■ **What you should do**: Across the entries below, how many lines include "agent"? Give the number and nothing else.

■ **Material to process**:
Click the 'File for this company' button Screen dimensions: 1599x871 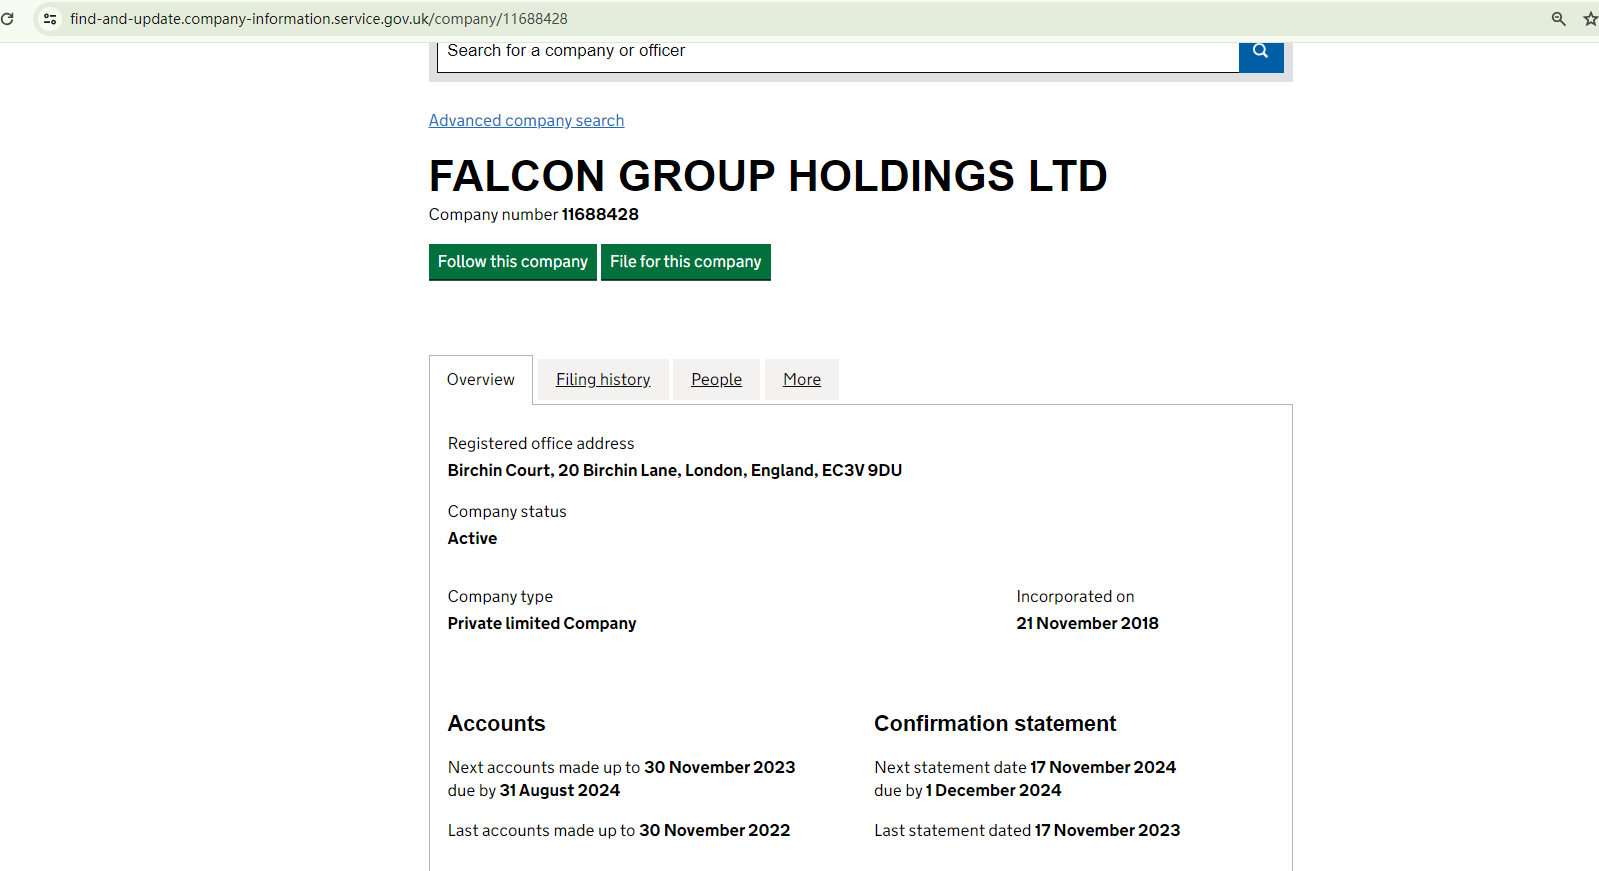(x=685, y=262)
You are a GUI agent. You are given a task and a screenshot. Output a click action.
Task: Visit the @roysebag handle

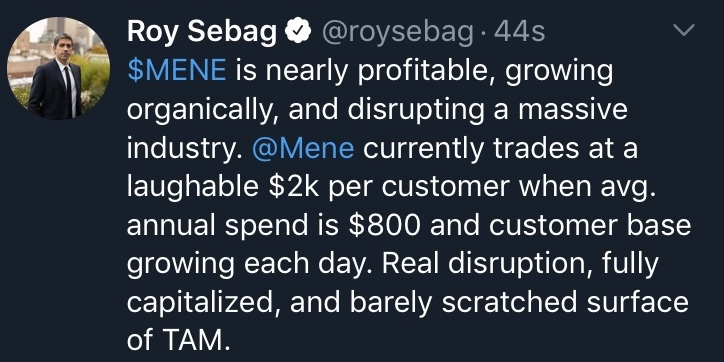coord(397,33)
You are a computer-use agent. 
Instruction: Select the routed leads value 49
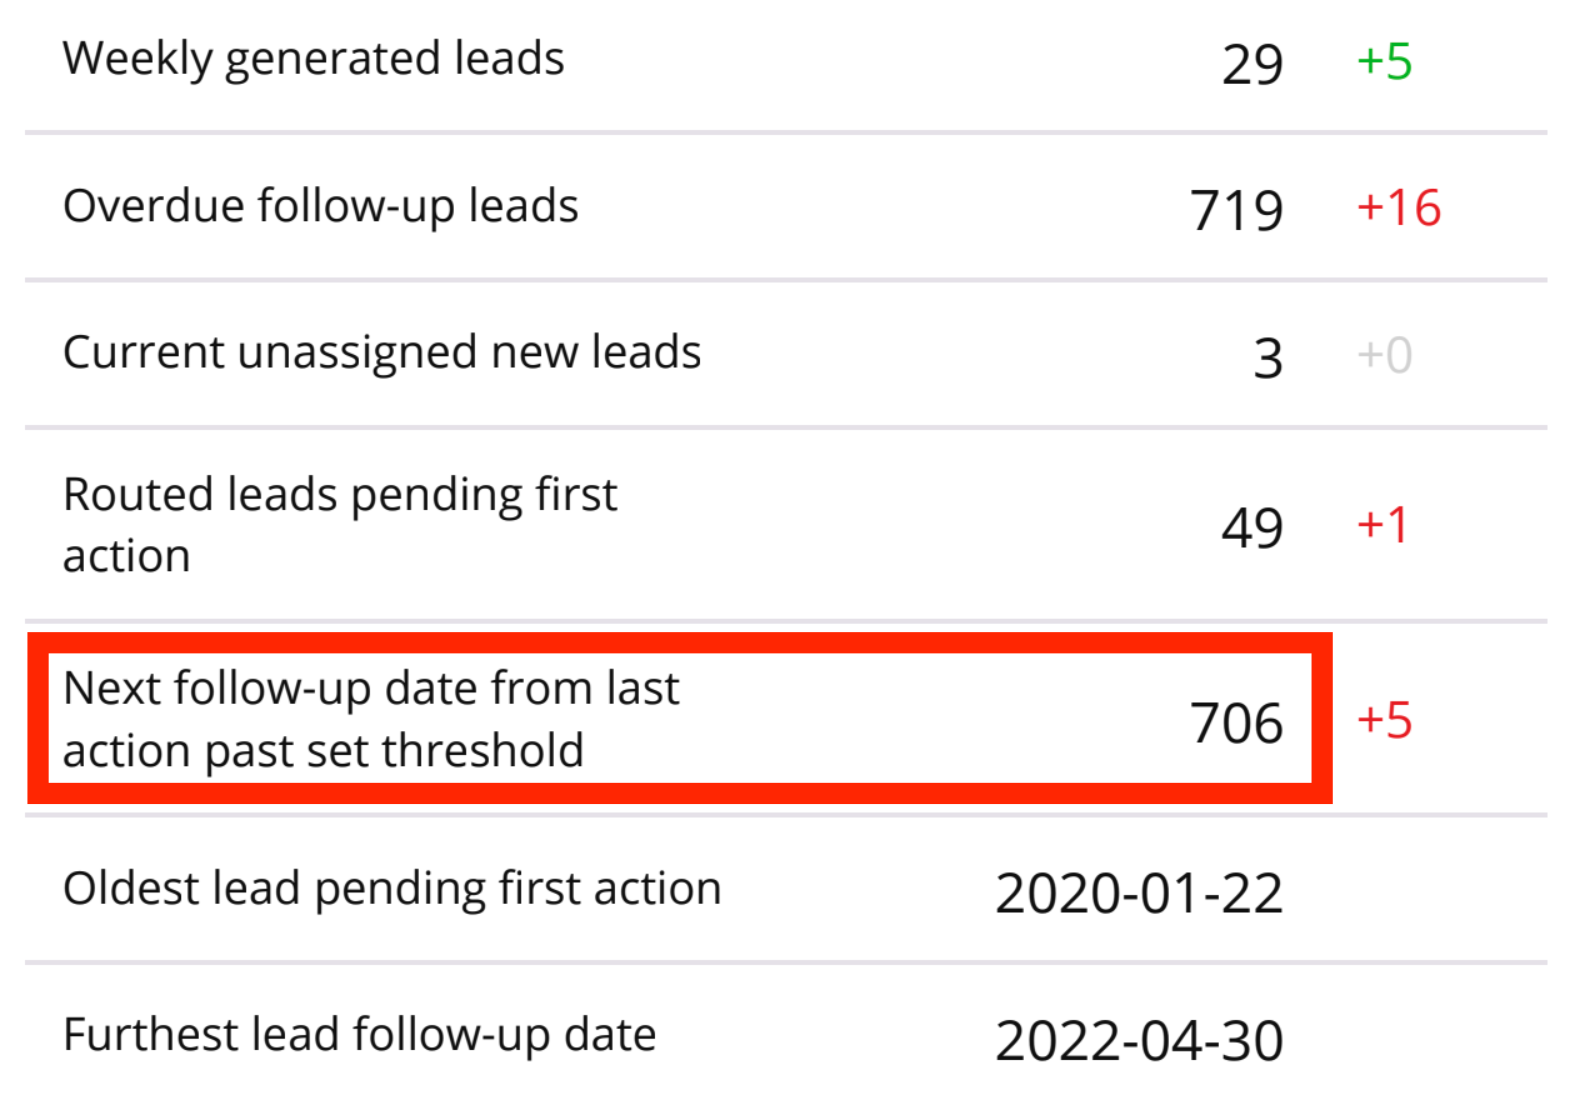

■ **Response for this exercise**: 2